Releases · Sarania/blissful-tuner

Tagged releases are created with the aim of being a more stable representation of the software. More testing has gone in to ensure there aren't any major bugs or issues compared to the raw repo. This is the very first tagged release. I've tested the main paths through the code, updated the documentation, and generally tried to tidy things up over my daily syncs because I've noticed people using my version and this pleases me. If you do find any issues, please let me know!

Side note: I develop in Python 3.12 and recommend that for this reason, but I do strive to maintain compatibility with 3.10 because that's what base Musubi uses and I'd like you to be able to use the same venv after installing requirements again!

The full list of changes since base Musubi is below(same as the readme at this point):

Extensions for all models:

Latent preview during generation with either latent2RGB or TAEHV (--preview_latent_every N where N is a number of steps(or sections for framepack). By default uses latent2rgb, TAE can be enabled with --preview_vae /path/to/model models: https://www.dropbox.com/scl/fi/fxkluga9uxu5x6xa94vky/taehv.7z?rlkey=ux1vmcg1yk78gv7iy4iqznpn7&st=4181tzkp&dl=0)
Optimized generation settings for fast, high quality gens (--optimized, enables various optimizations and settings based on the model.

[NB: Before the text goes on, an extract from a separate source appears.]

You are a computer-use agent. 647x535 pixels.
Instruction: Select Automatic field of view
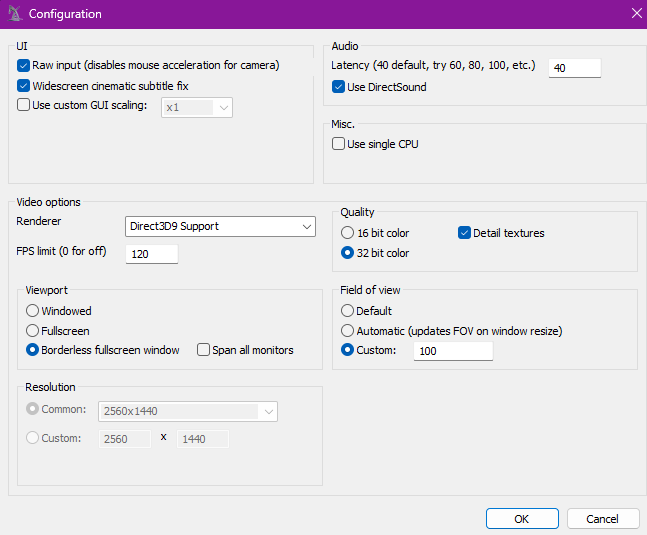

Requires SageAttention, Triton, PyTorch 2.7.0 or higher)
Save generation metadata in videos/images (automatic with --container mkv, disable with --no-metadata, not available with --container mp4)
Beautiful rich logging, rich argparse and rich tracebacks
Extended saving options (--codec codec --container container, can save Apple ProRes(--codec prores, super high bitrate perceptually lossless) into --container mkv, or either of h264, h265 into mp4 or mkv)
FP16 accumulation (--fp16_accumulation, works best with Wan FP16 models(but works with Hunyaun bf16 too!) and requires PyTorch 2.7.0 or higher but significantly accelerates inference speeds, especially with --compile it's almost as fast as fp8_fast/mmscaled without the loss of precision! And it works with fp8 scaled mode too!)
GIMM-VFI framerate interpolation (blissful_tuner/GIMMVFI.py, please see it's --help for usage. Models: https://www.dropbox.com/scl/fi/tcq68jxr52o2gi47eup37/gimm-vfi.7z?rlkey=skvzwxi9lv9455py5wrxv6r5j&st=gu5einkd&dl=0 )
Upscaling with SwinIR or ESRGAN type models (blissful_tuner/upscaler.py, please see it's --help for usage. Models: https://www.dropbox.com/scl/fi/wh5hw55o8rofg5mal9uek/upscale.7z?rlkey=oom3osa1zo0pf55092xcfnjp1&st=dozwpzwk&dl=0 )|
Use strings as your seed because why not! Also easier to remember!
Use wildcards in your prompts for more variation! (--prompt_wildcards /path/to/wildcard/directory, for instance __color__ in your prompt would look for color.txt in that directory. The wildcard file format is one potential replacement string per line, with an optional relative weight attached like red:2.0 or "some longer string:0.5" - wildcards can also contain wildcards themselves, the recursion limit is 50 steps!)

Wan/Hunyuan extensions:

Load diffusion-pipe style LoRAs for inference without converting first
RifleX e.g. https://github.com/thu-ml/RIFLEx for longer vids (--riflex_index N where N is the RifleX frequency. 6 is good for Wan, can usually go to ~115 frames instead of just 81, requires --rope_func comfy with Wan; 4 is good for Hunyuan and you can make at least double length!)
CFGZero* e.g. https://github.com/WeichenFan/CFG-Zero-star (--cfgzerostar_scaling --cfgzerostar_init_steps N where N is the total number of steps to 0 out at the start. 2 is good for T2V, 1 for I2V but it's better for T2V in my experience. Support for Hunyuan is HIGHLY experimental and only available with CFG enabled.)
Advanced CFG scheduling: (--cfg_schedule, please see the --help for usage. Can specify guidance scale down to individual steps if you like!)
Perpendicular Negative Guidance (--perp_neg neg_strength, where neg_strength is a float that controls the string of the negative prompt. See --help for more!)

Hunyuan only extensions:

Several more LLM options (--hidden_state_skip_layer N --apply_final_norm --reproduce, please see the --help for explanations!)
FP8 scaled support using the same algo as Wan (--fp8_scaled, Training isn't super tested!)
Separate prompt for CLIP (--prompt_2 "second prompt goes here", provides a different prompt to CLIP since it's used to simpler text)
Rescale text encoders based on https://github.com/zer0int/ComfyUI-HunyuanVideo-Nyan (--te_multiplier llm clip such as --te_multiplier 0.9 1.2 to downweight the LLM slightly and upweight the CLIP slightly)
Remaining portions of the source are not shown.